Netflix: Inside Job, which clearly explains the causes of the 2008 crash and features beautiful shots of the Manhattan skyline, simple graphics demonstrating how CDOs proliferated, and interviews with international leaders. This got on my Netflix queue after it won this year’s Oscar for Best Documentary. Toward the end of the film, people at the apex of professional achievement stutter, trip over their words, or get mad when they are asked direct questions about the root causes of the crisis and their own culpability.

InterLibrary Loan: The Road to Serfdom, F.A. Hayek’s classic on the dangers of increasing government control over the economy. Hayek warned that totalitarianism was the inevitable result of too much government control or “central planning.” His book was a best-seller in the 1940s and returned to take the #1 place in Amazon sales last year. That’s when I decided to request it (electronically) through the Glendale Public Library’s InterLibrary loan system. I was #12 in the hold queue; I finally reached the top of the list three weeks ago. After reading it, I figured others might be waiting, and I was right: the online hold queue showed ten requests a few days ago.

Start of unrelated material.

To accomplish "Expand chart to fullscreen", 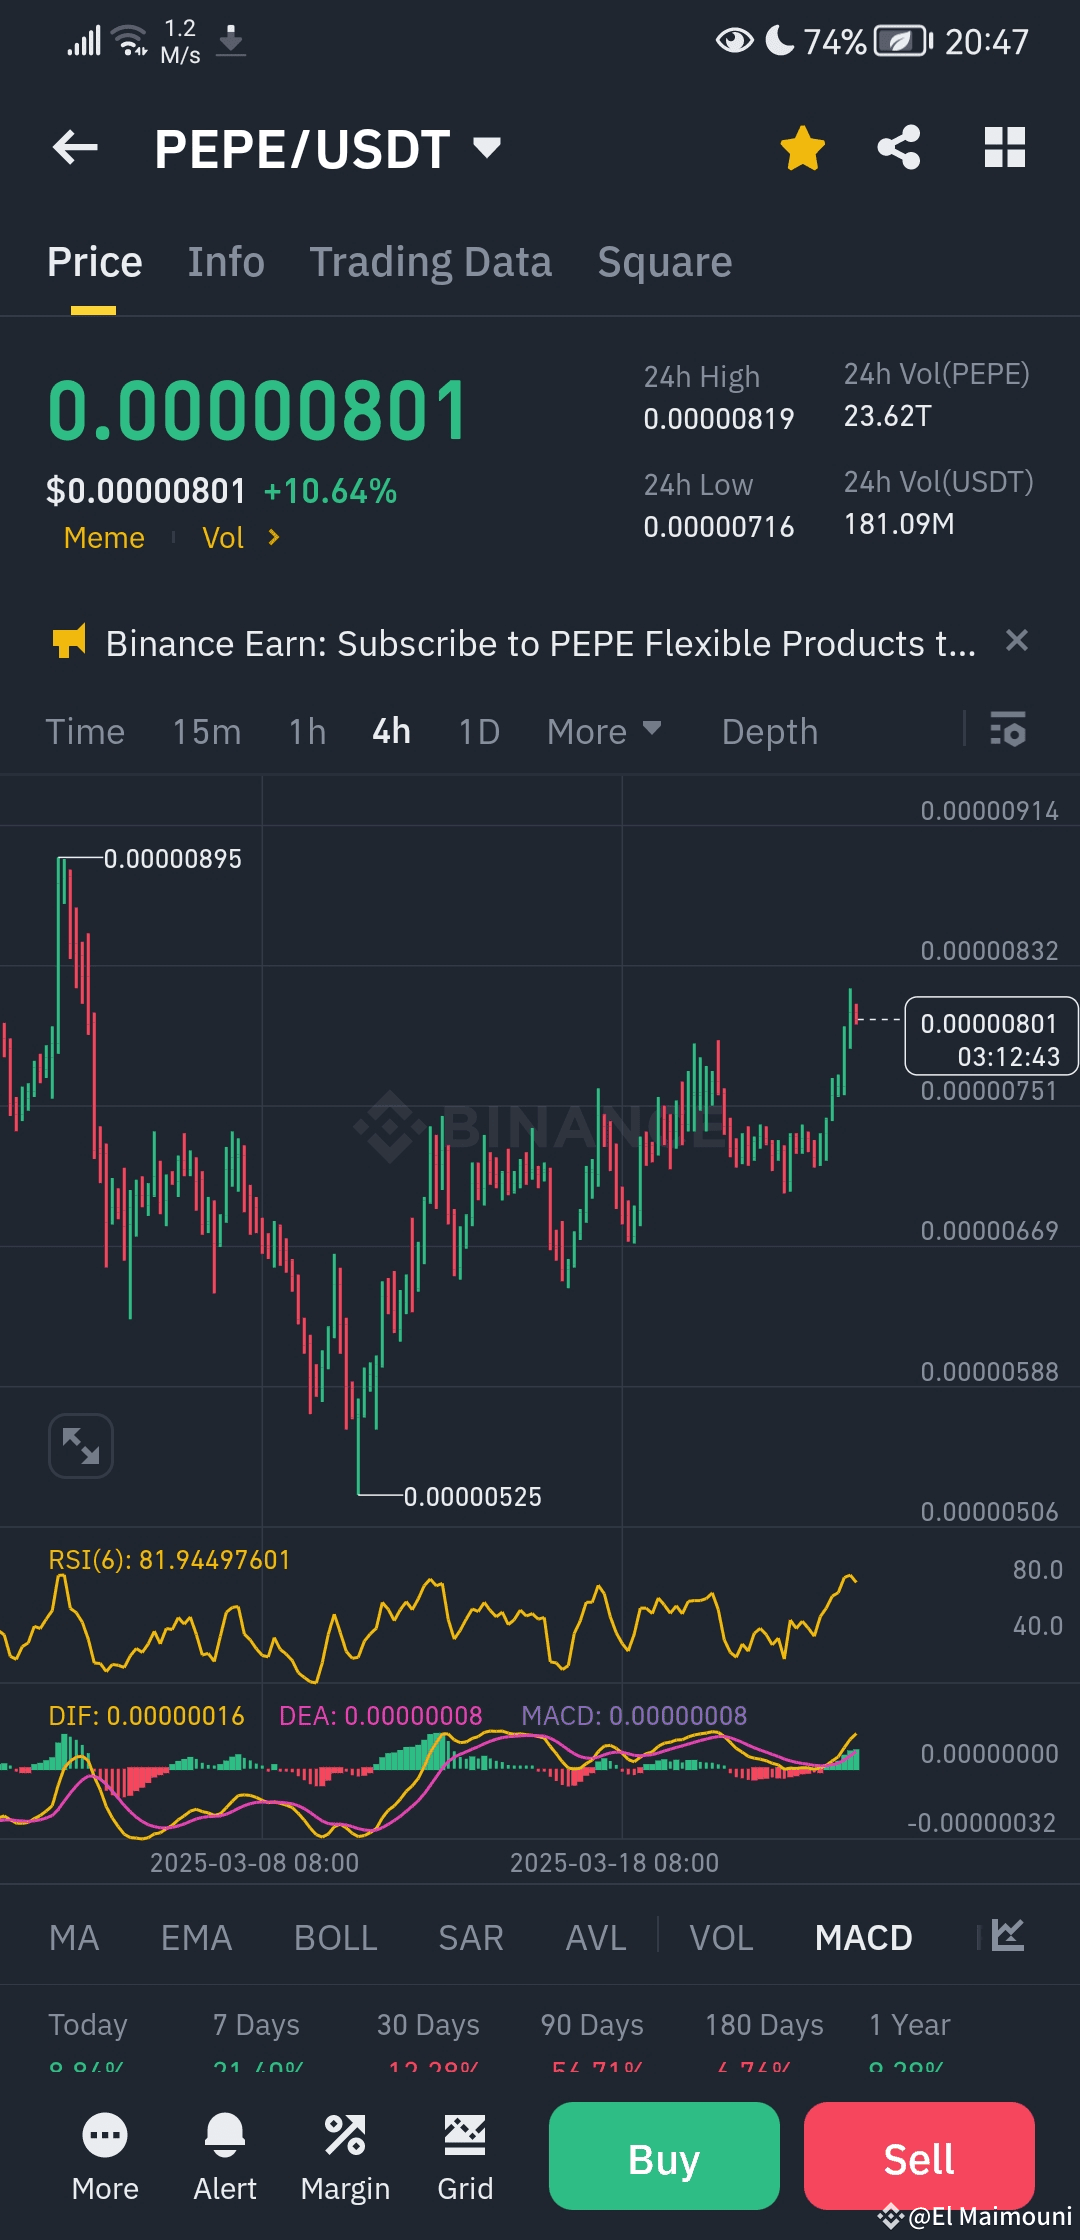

Kindle: 23 Things They Don’t Tell You About Capitalism. Each “thing” made sense and confirmed the lessons of all works above, but the accompanying expositions were sometimes confusing. The 23rd “thing” is “Good economic policy does not require good economists”! Earlier in the book, author Ha-Joon Chang explains that most “good economists” didn’t anticipate the 2008 crash. He also exposes their lame excuses, including one sent in an official letter to Queen Elizabeth II, and concludes “Over the last three decades, economists played an important role in creating the conditions of the 2008 crisis…Economics, as it has been practiced in the last three decades, has been positively harmful for most people.”